US Announces Rewards For Ansaru Leader, Three Other African Militants

The US State Department allocated $18m in rewards on June 13, 2014, Friday, for the capture of Khaid al-Barnawi, the leader of Ansaru, a splinter group from Boko Haram, and three other notorious African militants. The four men are accused of kidnappings of foreigners and numerous attacks on Western targets.

The bounty on the ex Boko Haram member and Ansaru leader is $5m. The same amount was offered for each of the two founding fathers of the Movement for Oneness and Jihad in West Africa (MUJAO), based in the Maghreb (Algeria, Libya, Mauritania, Morocco and Tunisia). A reward of $3m is being offered for an Egyptian extremist, who had plotted against the U.S.A.

ansaru-map

Ansaru has been acting separately from Boko Haram since early 2012. Its leader, al-Barnawi, has good relations with another dangerous terrorist group on the African continent, al-Qaeda in the Islamic Maghreb (AQIM). The Nigerian terrorist group has targeted Westerners, including American citizens.

Al-Barnawi was a mastermind of the May 2011 kidnapping of two foreign engineers, from Britain and Italy. Both of them were killed 10 months later.

- - -

### Things to do
1. According to the article on the US rewards for African militants, since when has Ansaru been acting separately from Boko Haram?
2. Continue the article on the US rewards for African militants from its final sentence.
The listing placed after this point comes from a different source.

### Information provided
- - -

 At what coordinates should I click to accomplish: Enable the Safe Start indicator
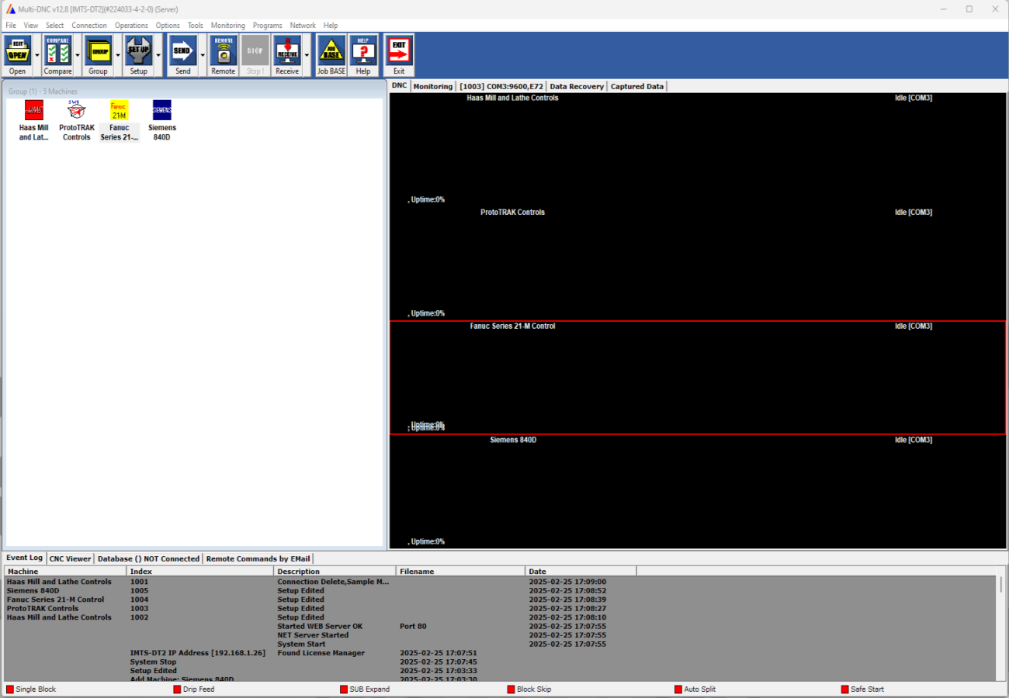[x=845, y=689]
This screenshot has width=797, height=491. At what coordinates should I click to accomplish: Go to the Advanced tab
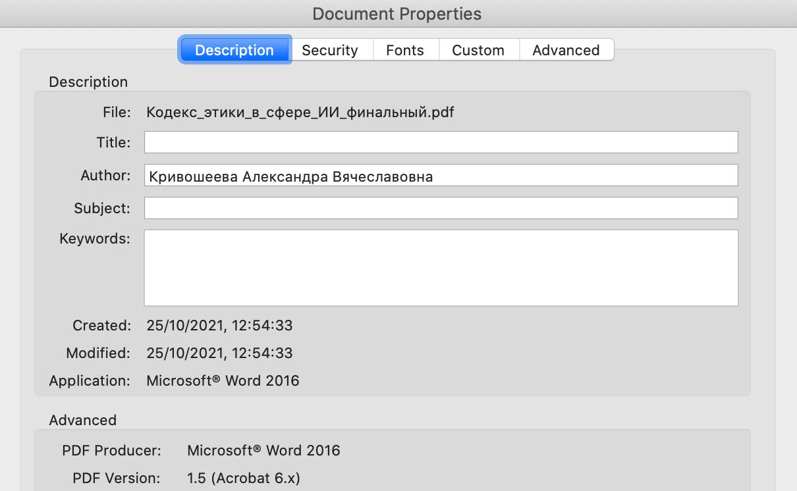pyautogui.click(x=566, y=50)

- - -

### Outputs in order
1. Since early 2012.

2.
Ansaru was behind the abduction of seven foreigners in February 2013. The citizens of Britain, Italy, Greece and Lebanon were captured during terrorists’ raid on a construction site in Northern Nigeria. They were later executed by terrorists.

The group, along with its ‘parent’ Boko Haram, is on UN’s black list since May 22, 2014.

And the $13m allocated for…

The other official enemies of the U.S.A. include former AQIM members and MUJAO founders and leaders Ahmed el-Tilemsi ($5m) and Hamad el-Khairy ($5m).

Tilemsi was responsible for kidnapping of two French citizens in Niger (January 2011). The hostages were later killed in Mali, when France attempted to free them by force.

The second case of abduction was registered in Tindouf, Algeria, in October 2012. MUJAO negotiated prisoner swap deal and released three kidnapped Europeans in exchange for three ‘brothers-in-arms’ being jailed in Mauritania.

Khairy was reportedly behind several attacks in Mauritania, as well as the December 2008 kidnap of UN envoy and Canadian Ambassador Robert Fowler in Niger.

His list of kidnappings is added by the 2011 kidnapping of the three European aid workers in Algeria, and the April 2012 kidnappings of seven Algerian diplomats in Mali. At least one of the hostages was later killed, and three were freed.

A head or capture of the Egyptian explosives expert, Abu Yusuf al-Muhajir, is worth $3m. Abu Yusuf is an ex member of the Tawhid w’al Jihad Egypt extremist group, which operated actively in the Sinai Peninsula from 2004 to 2006 and targeted both Egyptian and American national security.